Commercial property tax increase OK’d to fund Mag Mile security improvements
Nearly a year ago, Mayor Lori Lightfoot condemned it as “aldermanic prerogative at its worst” when two downtown Council members blocked plans to approve the taxing district known as a “special service area.”
After an unrelenting string of high-end robberies along Chicago’s premier shopping strip, a City Council committee agreed Wednesday to raise commercial property taxes along North Michigan Avenue to bankroll security improvements.
It was nearly a year ago to the day that Mayor Lori Lightfoot condemned as “aldermanic prerogative at its worst” the decision by downtown Council members to block plans for the taxing district, known as a “special service area.”
The mayor argued then that commercial properties fronting the Magnificent Mile were “hurting” after a dramatic drop-off in sales and foot traffic and that Ald. Brian Hopkins (2nd) and Brendan Reilly (42nd) were wrong to stop them from taxing themselves to shore up their defenses.
On Wednesday, the Council’s Committee on Capital and Economic Development approved the commercial tax hike after opposition from Hopkins and Reilly melted away.
No longer was Reilly slamming the “truncated, hurry-up-and-approve-it” creation of the taxing district, or saying a “significant portion” of the money generated by the tax hike would go toward “salary, contracts, personnel and other operating expenses.”
He said he and Hopkins had opposed the taxing district due to “concerns about process, about engagement with stakeholders ... the way the budget was put together and the priorities that it itemized,” Reilly said.
“The Mag Mile Association and the Department of Planning did a very good job after that point properly socializing the plan, getting more buy-in from impacted property owners. And they also completely re-worked their budget proposal, which now prioritizes public safety investments over marketing events and programming.”
Reilly said that’s why he now supports this taxing district, calling it “short term” and a “stop-gap effort to provide some immediate assistance” and “important investments in safety” along the city’s premier commercial corridor.
“After this, the hope is the city can persuade the General Assembly to adopt business improvement district legislation because, frankly, I think that is a far stronger economic tool with better governance,” he said.

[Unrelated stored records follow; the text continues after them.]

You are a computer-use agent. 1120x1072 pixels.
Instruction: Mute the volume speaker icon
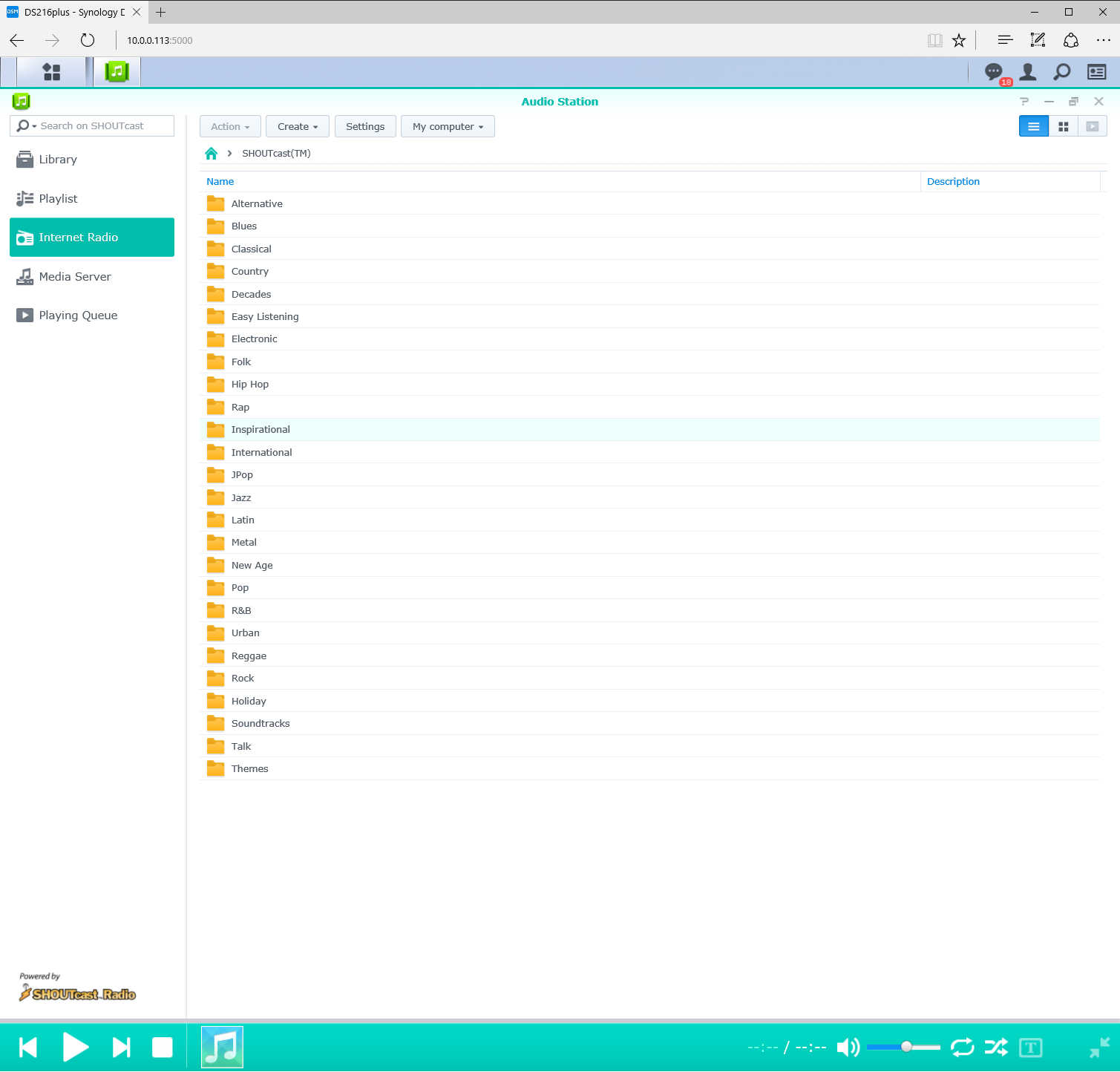848,1048

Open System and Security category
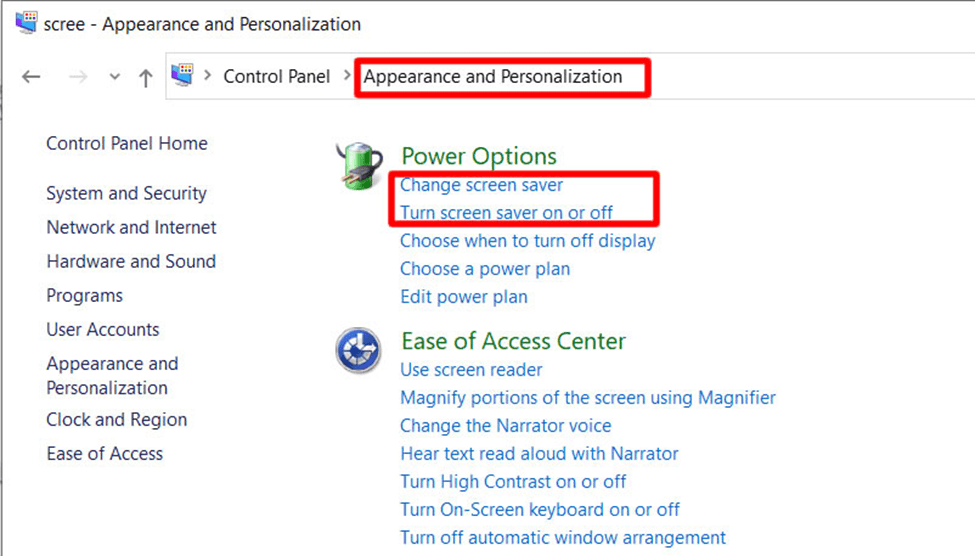[126, 193]
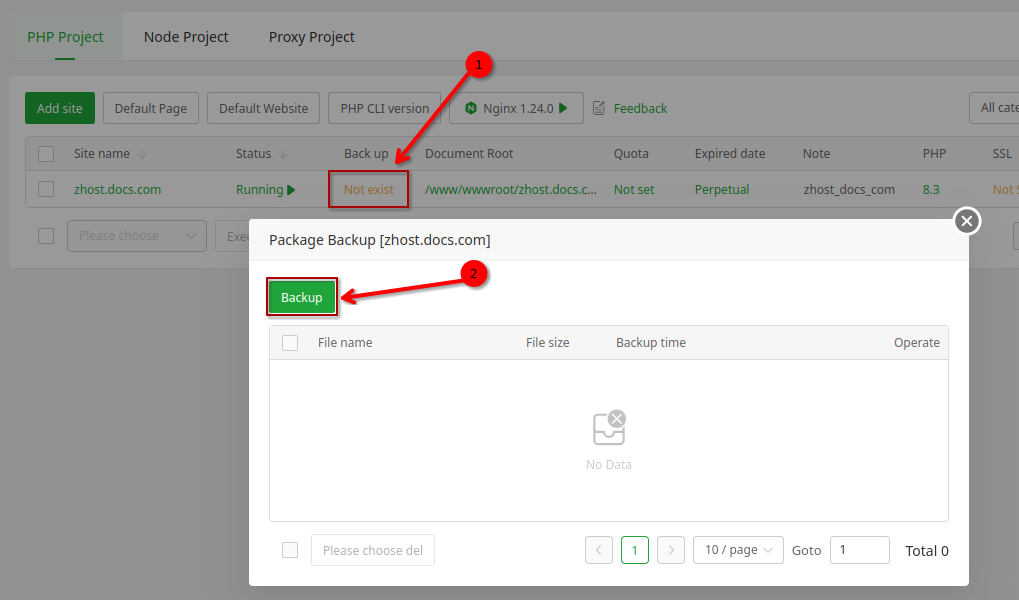Screen dimensions: 1019x600
Task: Sort by Site name arrow icon
Action: [141, 154]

The special service district will be in place for three years, and the service tax is applied only to commercial buildings within the district boundaries. That tax will not exceed 0.05% a year on the equalized assessed value of the taxable property.
It’s expected to bring in about $742,000 a year, with about $472,000 if that going toward public safety initiatives.
Hopkins agreed the now-revised “initial presentation did fail to prioritize the budget in a manner that” local residents and businesses “insist upon.”
“What started out as an objection to the process actually wound up vastly improving the final product in terms of its prioritization for public safety measures and other improvements in the community,” he said.
Hopkins pointed to the ideas trotted out by the Urban Land Institute for re-imagining North Michigan at a time when vacancy rates top 20%.
As Sun-Times columnist David Roeder reported this week, those ideas include: introducing Parisian-style cafes and independent, one-of-a-kind shops; building a pedestrian bridge to Oak Street Beach and creating better connections to Navy Pier.
Other possibilities include breaking up the mile-long shopping district into branded sections, including one mixing show business with retail sales.
“Clearly there’s a price tag to all of the great ideas that are coming out of that process. Many of them are exciting. Many of them are compelling. Many of them, at least initially, I’m ready to support,” Hopkins said.
“But it always raises the question: ‘How are you gonna pay for these great ideas?’ And something like this SSA can be at least a part of that answer. And that wasn’t something we contemplated a year ago when this idea first came to us.”
Without mentioning Lightfoot and her mince-no-words criticism, Hopkins said: “Even though there was some frustration” with the delay, it “was for the sake of vastly improving this proposal, which has been accomplished. I’m very pleased with the outcome. It was a year worth waiting for.”
A year ago, Hopkins was not so diplomatic.
He responded to Lightfoot’s “aldermanic prerogative at its worst” remark by accusing the mayor of trying to “achieve dictatorial rule of Chicago” that has been stymied “not because of aldermanic prerogative, but because the legislative branch is a co-equal branch of government.”
“That’s a lesson she needs to learn and needs to learn quickly,” Hopkins said on that day.